SCOTTISH Youth Theatre, whose famous alumni include Gerard Butler, Kate Dickie, Karen Gillan and host of other leading actors, is to close after losing out in the controversial recent funding decisions by Creative Scotland.

The theatre, more than 40 years old, is to close in July, its board has announced.

SYT applied for regular funding (RFO) from Creative Scotland, but did not receive it and the "significant funding gap" has proved to be unbridgeable for the Glasgow-based company.

The company was not an RFO organisation from 2015-18, but were funded by Scottish Government money through Creative Scotland, worth £400,000,  a sum which was announced by Alex Salmond, former First Minister, in 2014.

Tonight a board statement says: "In January this year, Scottish Youth Theatre learned that we had not been successful in our application for regular funding from Creative Scotland for the period 2018-21. This represents a gap of around a third of our required income.

"After the news from Creative Scotland we have worked on many business models, a variety of cost cutting exercises and discussed how we can better collaborate to share costs and resources with like-minded organisations.

"However sadly, without a realistic expectation that we would be successful in securing financial support in such a limited time to meet the significant funding gap, we are left with no other realistic option but to cease trading on 31st July 2018."

Staff and board have been "devastated" by the decision, insiders say.

Its last works will include its National Ensemble, which will tour to four Scottish cities.

It will also continue with its summer courses and other activities until July.

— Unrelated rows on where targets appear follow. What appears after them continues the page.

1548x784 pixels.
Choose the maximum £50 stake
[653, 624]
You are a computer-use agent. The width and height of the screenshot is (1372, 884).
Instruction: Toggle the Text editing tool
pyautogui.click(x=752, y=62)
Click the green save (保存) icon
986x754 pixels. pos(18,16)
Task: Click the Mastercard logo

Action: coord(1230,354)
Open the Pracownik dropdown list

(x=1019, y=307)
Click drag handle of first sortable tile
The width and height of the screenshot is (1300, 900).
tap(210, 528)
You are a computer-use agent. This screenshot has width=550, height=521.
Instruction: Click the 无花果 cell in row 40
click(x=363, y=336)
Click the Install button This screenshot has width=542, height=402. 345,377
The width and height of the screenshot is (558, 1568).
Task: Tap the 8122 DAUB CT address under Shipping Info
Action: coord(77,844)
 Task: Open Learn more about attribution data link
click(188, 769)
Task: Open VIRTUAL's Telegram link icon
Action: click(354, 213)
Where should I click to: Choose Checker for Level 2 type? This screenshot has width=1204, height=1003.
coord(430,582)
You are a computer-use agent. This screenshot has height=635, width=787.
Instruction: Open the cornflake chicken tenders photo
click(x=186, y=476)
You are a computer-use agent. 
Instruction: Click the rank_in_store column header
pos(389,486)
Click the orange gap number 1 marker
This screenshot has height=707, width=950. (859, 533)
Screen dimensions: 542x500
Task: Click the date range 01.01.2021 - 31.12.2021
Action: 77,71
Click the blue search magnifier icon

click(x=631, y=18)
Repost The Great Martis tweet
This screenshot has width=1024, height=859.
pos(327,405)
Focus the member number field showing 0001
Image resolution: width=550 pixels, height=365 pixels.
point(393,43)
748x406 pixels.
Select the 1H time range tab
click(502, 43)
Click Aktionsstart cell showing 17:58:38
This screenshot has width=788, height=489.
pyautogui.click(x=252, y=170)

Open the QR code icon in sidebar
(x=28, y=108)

The statement added: "If you are a current participant then the best way you can support us is by continuing to attend for the remainder of our time."

A statement from the Scottish Government said: "The Scottish Youth Theatre's announcement will be of serious ‎concern for many people.

"The decisions about which organisations receive Regular Funding is for Creative Scotland and not for the Scottish Government, and we would encourage SYT to keep talking to Creative Scotland about other potential sources of funding."
A seperate statement from the company itself, said: "At a time when Scottish Youth Theatre is delivering Scotland's first National Youth Ensemble and is exploring more than ever the power and potential of collaborations and connectivity with a diverse and interesting range of partners, including the other National Youth Arts companies, we’re devastated to be in this position. 

"For more than 40 years, Scottish Youth Theatre has enriched and empowered thousands of Scots to realise their potential through the arts. "The irony is not lost on all concerned that this should come to an end in Scotland's designated Year of Young People."

A spokesman for Creative Scotland said: "We are disappointed to learn of Scottish Youth Theatre’s plans to cease trading later this year. Scottish Youth Theatre applied for Regular Funding for 2018-21, however, in a competitive process and within the limits of funds available, we were not able to support them through this funding route, but have been in discussions with them regarding alternative routes to support.

"Creative Scotland is fully committed to supporting access to creativity for young people through the organisations we fund across Scotland. Youth arts are well represented in the network of Regularly Funded Organisations, with more than 80% of them including work with or for children and young people.

"Creative Scotland also provides extensive support for arts and young people through Open Project Funding and through multi-million pound Targeted Funding programmes such as the Youth Music Initiative (YMI) and CashBack for Creativity."